WHAT IS REQUIRED: Repeat the material below word for word, leaving out the pictures.

*** RECORD EXTRACTS ***

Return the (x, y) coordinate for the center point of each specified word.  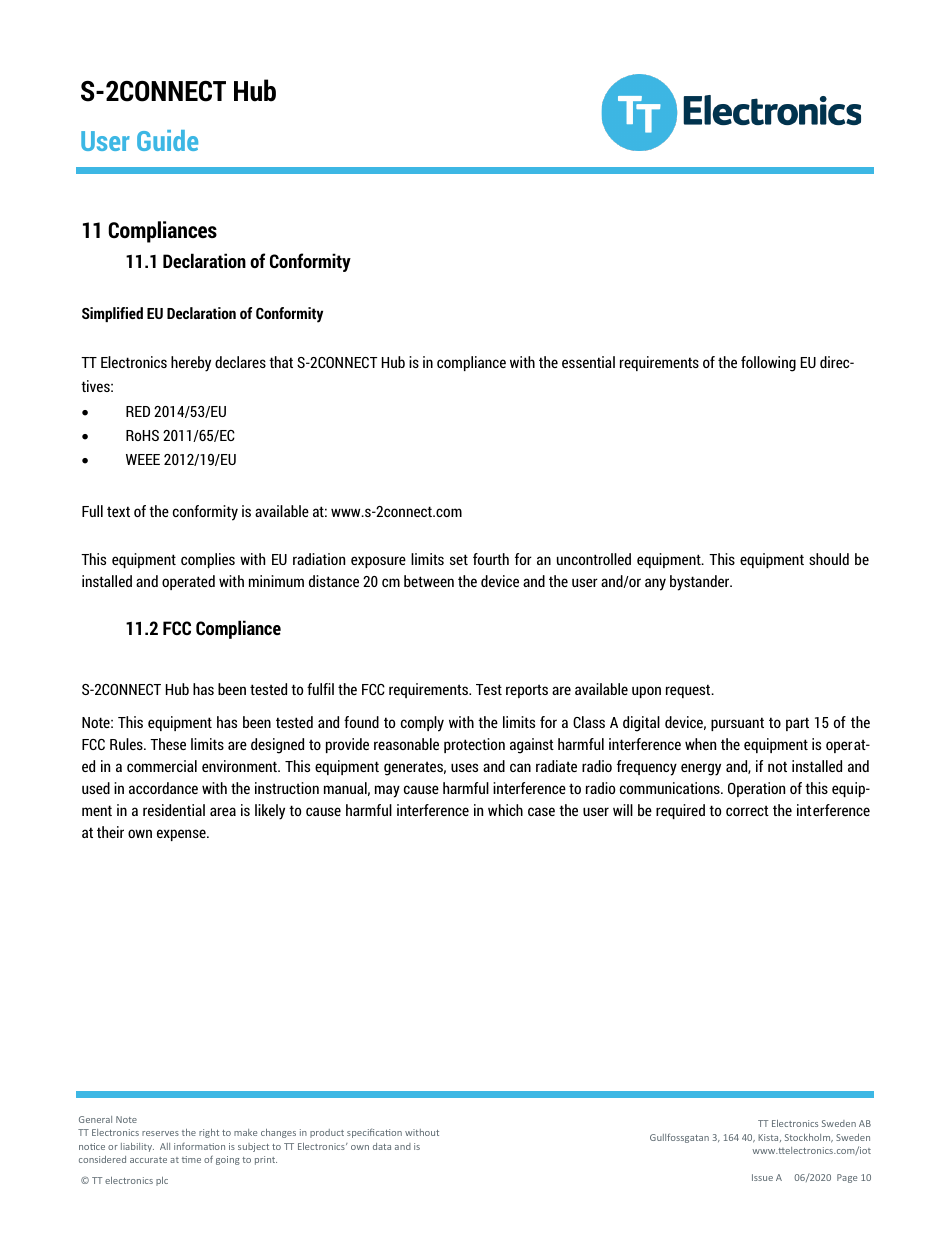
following (768, 364)
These (168, 744)
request (689, 691)
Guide (167, 140)
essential (588, 362)
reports (527, 691)
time (191, 1159)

***

COMPLETE ANSWER:
Return the (x, y) coordinate for the center point of each specified word.  
following (768, 364)
These (168, 744)
request (689, 691)
Guide (167, 140)
essential (588, 362)
reports (527, 691)
time (191, 1159)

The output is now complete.